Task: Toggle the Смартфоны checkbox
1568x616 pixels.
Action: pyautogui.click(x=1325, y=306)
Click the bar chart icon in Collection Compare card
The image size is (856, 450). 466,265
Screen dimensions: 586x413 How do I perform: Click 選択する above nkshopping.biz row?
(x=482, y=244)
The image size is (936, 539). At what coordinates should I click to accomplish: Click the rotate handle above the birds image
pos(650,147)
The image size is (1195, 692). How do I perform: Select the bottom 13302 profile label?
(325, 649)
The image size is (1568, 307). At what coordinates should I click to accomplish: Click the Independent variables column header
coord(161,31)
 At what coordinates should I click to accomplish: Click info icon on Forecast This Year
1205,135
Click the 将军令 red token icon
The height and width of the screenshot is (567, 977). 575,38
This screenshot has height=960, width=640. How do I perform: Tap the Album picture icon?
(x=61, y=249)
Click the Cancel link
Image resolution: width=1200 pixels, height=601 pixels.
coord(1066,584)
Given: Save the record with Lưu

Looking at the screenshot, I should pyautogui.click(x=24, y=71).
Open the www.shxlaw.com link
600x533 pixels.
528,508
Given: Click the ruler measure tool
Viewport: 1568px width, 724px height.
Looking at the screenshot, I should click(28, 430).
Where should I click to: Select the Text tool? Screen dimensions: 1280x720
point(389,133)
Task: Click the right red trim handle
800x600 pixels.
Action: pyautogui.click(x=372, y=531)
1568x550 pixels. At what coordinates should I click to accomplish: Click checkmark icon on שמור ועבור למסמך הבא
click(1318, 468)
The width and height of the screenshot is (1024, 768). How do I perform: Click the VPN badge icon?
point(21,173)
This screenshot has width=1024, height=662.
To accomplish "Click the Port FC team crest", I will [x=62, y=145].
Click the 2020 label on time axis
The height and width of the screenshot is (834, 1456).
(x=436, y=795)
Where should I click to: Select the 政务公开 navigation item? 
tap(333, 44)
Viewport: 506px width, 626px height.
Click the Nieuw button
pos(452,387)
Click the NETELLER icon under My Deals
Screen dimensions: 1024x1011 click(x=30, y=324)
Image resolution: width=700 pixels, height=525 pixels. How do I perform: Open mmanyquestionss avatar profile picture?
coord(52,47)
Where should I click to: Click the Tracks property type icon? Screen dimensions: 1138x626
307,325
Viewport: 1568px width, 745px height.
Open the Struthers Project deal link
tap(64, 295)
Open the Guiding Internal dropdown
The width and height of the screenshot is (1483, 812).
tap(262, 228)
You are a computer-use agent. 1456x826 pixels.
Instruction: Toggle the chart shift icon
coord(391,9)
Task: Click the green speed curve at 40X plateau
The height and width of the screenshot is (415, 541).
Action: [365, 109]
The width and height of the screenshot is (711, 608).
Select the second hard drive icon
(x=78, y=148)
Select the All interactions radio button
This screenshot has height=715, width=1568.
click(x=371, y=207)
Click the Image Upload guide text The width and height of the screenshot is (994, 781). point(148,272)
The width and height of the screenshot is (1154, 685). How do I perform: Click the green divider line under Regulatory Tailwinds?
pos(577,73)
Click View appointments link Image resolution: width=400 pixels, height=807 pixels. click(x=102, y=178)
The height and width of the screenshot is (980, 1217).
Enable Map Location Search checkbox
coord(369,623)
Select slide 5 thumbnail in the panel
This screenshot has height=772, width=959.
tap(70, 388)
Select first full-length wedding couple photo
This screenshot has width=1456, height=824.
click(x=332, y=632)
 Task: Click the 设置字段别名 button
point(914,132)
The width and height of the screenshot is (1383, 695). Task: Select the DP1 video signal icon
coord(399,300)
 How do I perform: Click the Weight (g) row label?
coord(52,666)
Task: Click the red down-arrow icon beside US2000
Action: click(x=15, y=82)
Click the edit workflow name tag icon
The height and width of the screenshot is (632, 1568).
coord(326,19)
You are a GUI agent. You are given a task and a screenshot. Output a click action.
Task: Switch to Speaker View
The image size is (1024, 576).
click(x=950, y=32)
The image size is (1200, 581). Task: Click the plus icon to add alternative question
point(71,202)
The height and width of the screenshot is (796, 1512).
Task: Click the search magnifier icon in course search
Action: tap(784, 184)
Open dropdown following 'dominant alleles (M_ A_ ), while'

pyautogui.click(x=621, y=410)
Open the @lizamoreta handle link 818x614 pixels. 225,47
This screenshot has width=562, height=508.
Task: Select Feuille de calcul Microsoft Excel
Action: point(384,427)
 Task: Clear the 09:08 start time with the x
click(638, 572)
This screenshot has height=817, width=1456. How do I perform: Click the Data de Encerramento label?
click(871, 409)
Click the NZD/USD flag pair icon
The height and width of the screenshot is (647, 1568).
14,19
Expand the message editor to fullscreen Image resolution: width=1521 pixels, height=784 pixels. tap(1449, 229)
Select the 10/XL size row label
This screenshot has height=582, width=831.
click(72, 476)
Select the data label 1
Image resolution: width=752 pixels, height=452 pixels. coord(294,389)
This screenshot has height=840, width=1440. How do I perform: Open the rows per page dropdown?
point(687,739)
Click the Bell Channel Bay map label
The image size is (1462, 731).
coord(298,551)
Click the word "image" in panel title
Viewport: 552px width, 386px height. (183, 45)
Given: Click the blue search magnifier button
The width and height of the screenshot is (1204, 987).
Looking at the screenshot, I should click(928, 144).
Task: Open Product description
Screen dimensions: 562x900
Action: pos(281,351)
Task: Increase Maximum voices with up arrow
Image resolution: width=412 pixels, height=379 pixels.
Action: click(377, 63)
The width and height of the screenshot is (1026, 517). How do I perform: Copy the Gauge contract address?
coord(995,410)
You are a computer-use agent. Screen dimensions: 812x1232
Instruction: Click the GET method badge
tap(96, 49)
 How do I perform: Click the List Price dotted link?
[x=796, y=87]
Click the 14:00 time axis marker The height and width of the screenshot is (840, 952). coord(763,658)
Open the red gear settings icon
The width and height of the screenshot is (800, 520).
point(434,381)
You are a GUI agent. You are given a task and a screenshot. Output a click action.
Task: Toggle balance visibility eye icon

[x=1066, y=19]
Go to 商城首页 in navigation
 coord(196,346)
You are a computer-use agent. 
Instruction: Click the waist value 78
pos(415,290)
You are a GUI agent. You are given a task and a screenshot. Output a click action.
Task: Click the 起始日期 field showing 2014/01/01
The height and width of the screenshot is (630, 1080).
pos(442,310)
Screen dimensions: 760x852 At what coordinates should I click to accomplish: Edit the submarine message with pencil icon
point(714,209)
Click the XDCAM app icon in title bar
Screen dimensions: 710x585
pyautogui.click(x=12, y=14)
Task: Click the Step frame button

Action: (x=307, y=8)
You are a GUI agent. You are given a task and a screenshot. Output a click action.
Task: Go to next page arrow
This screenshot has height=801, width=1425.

**What to work on:**
Would you output every line of the listing exactly?

**Answer space:**
Task: Toggle the Смартфоны checkbox
1568x616 pixels.
Action: pyautogui.click(x=1325, y=306)
Click the bar chart icon in Collection Compare card
The image size is (856, 450). 466,265
Screen dimensions: 586x413 How do I perform: Click 選択する above nkshopping.biz row?
(x=482, y=244)
The image size is (936, 539). At what coordinates should I click to accomplish: Click the rotate handle above the birds image
pos(650,147)
The image size is (1195, 692). How do I perform: Select the bottom 13302 profile label?
(325, 649)
The image size is (1568, 307). At what coordinates should I click to accomplish: Click the Independent variables column header
coord(161,31)
 At what coordinates should I click to accomplish: Click info icon on Forecast This Year
1205,135
Click the 将军令 red token icon
The height and width of the screenshot is (567, 977). 575,38
This screenshot has height=960, width=640. How do I perform: Tap the Album picture icon?
(x=61, y=249)
Click the Cancel link
Image resolution: width=1200 pixels, height=601 pixels.
coord(1066,584)
Given: Save the record with Lưu

Looking at the screenshot, I should pyautogui.click(x=24, y=71).
Open the www.shxlaw.com link
600x533 pixels.
528,508
Given: Click the ruler measure tool
Viewport: 1568px width, 724px height.
Looking at the screenshot, I should click(28, 430).
Where should I click to: Select the Text tool? Screen dimensions: 1280x720
point(389,133)
Task: Click the right red trim handle
800x600 pixels.
Action: pyautogui.click(x=372, y=531)
1568x550 pixels. At what coordinates should I click to accomplish: Click checkmark icon on שמור ועבור למסמך הבא
click(1318, 468)
The width and height of the screenshot is (1024, 768). How do I perform: Click the VPN badge icon?
point(21,173)
This screenshot has width=1024, height=662.
To accomplish "Click the Port FC team crest", I will [x=62, y=145].
Click the 2020 label on time axis
The height and width of the screenshot is (834, 1456).
(x=436, y=795)
Where should I click to: Select the 政务公开 navigation item? 
tap(333, 44)
Viewport: 506px width, 626px height.
Click the Nieuw button
pos(452,387)
Click the NETELLER icon under My Deals
Screen dimensions: 1024x1011 click(x=30, y=324)
Image resolution: width=700 pixels, height=525 pixels. How do I perform: Open mmanyquestionss avatar profile picture?
coord(52,47)
Where should I click to: Click the Tracks property type icon? Screen dimensions: 1138x626
307,325
Viewport: 1568px width, 745px height.
Open the Struthers Project deal link
tap(64, 295)
Open the Guiding Internal dropdown
The width and height of the screenshot is (1483, 812).
tap(262, 228)
You are a computer-use agent. 1456x826 pixels.
Instruction: Toggle the chart shift icon
coord(391,9)
Task: Click the green speed curve at 40X plateau
The height and width of the screenshot is (415, 541).
Action: [365, 109]
The width and height of the screenshot is (711, 608).
Select the second hard drive icon
(x=78, y=148)
Select the All interactions radio button
This screenshot has height=715, width=1568.
click(x=371, y=207)
Click the Image Upload guide text The width and height of the screenshot is (994, 781). point(148,272)
The width and height of the screenshot is (1154, 685). How do I perform: Click the green divider line under Regulatory Tailwinds?
pos(577,73)
Click View appointments link Image resolution: width=400 pixels, height=807 pixels. click(x=102, y=178)
The height and width of the screenshot is (980, 1217).
Enable Map Location Search checkbox
coord(369,623)
Select slide 5 thumbnail in the panel
This screenshot has height=772, width=959.
tap(70, 388)
Select first full-length wedding couple photo
This screenshot has width=1456, height=824.
click(x=332, y=632)
 Task: Click the 设置字段别名 button
point(914,132)
The width and height of the screenshot is (1383, 695). Task: Select the DP1 video signal icon
coord(399,300)
 How do I perform: Click the Weight (g) row label?
coord(52,666)
Task: Click the red down-arrow icon beside US2000
Action: click(x=15, y=82)
Click the edit workflow name tag icon
The height and width of the screenshot is (632, 1568).
coord(326,19)
You are a GUI agent. You are given a task and a screenshot. Output a click action.
Task: Switch to Speaker View
The image size is (1024, 576).
click(x=950, y=32)
The image size is (1200, 581). Task: Click the plus icon to add alternative question
point(71,202)
The height and width of the screenshot is (796, 1512).
Task: Click the search magnifier icon in course search
Action: tap(784, 184)
Open dropdown following 'dominant alleles (M_ A_ ), while'

pyautogui.click(x=621, y=410)
Open the @lizamoreta handle link 818x614 pixels. 225,47
This screenshot has width=562, height=508.
Task: Select Feuille de calcul Microsoft Excel
Action: point(384,427)
 Task: Clear the 09:08 start time with the x
click(638, 572)
This screenshot has height=817, width=1456. How do I perform: Click the Data de Encerramento label?
click(871, 409)
Click the NZD/USD flag pair icon
The height and width of the screenshot is (647, 1568).
14,19
Expand the message editor to fullscreen Image resolution: width=1521 pixels, height=784 pixels. tap(1449, 229)
Select the 10/XL size row label
This screenshot has height=582, width=831.
click(72, 476)
Select the data label 1
Image resolution: width=752 pixels, height=452 pixels. coord(294,389)
This screenshot has height=840, width=1440. How do I perform: Open the rows per page dropdown?
point(687,739)
Click the Bell Channel Bay map label
The image size is (1462, 731).
coord(298,551)
Click the word "image" in panel title
Viewport: 552px width, 386px height. (183, 45)
Given: Click the blue search magnifier button
The width and height of the screenshot is (1204, 987).
Looking at the screenshot, I should click(928, 144).
Task: Open Product description
Screen dimensions: 562x900
Action: pos(281,351)
Task: Increase Maximum voices with up arrow
Image resolution: width=412 pixels, height=379 pixels.
Action: click(377, 63)
The width and height of the screenshot is (1026, 517). How do I perform: Copy the Gauge contract address?
coord(995,410)
You are a computer-use agent. Screen dimensions: 812x1232
Instruction: Click the GET method badge
tap(96, 49)
 How do I perform: Click the List Price dotted link?
[x=796, y=87]
Click the 14:00 time axis marker The height and width of the screenshot is (840, 952). coord(763,658)
Open the red gear settings icon
The width and height of the screenshot is (800, 520).
point(434,381)
You are a GUI agent. You are given a task and a screenshot. Output a click action.
Task: Toggle balance visibility eye icon

[x=1066, y=19]
Go to 商城首页 in navigation
 coord(196,346)
You are a computer-use agent. 
Instruction: Click the waist value 78
pos(415,290)
You are a GUI agent. You are given a task and a screenshot. Output a click action.
Task: Click the 起始日期 field showing 2014/01/01
The height and width of the screenshot is (630, 1080).
pos(442,310)
Screen dimensions: 760x852 At what coordinates should I click to accomplish: Edit the submarine message with pencil icon
point(714,209)
Click the XDCAM app icon in title bar
Screen dimensions: 710x585
pyautogui.click(x=12, y=14)
Task: Click the Step frame button

Action: (x=307, y=8)
You are a GUI agent. You are given a task and a screenshot. Output a click action.
Task: Go to next page arrow
This screenshot has height=801, width=1425.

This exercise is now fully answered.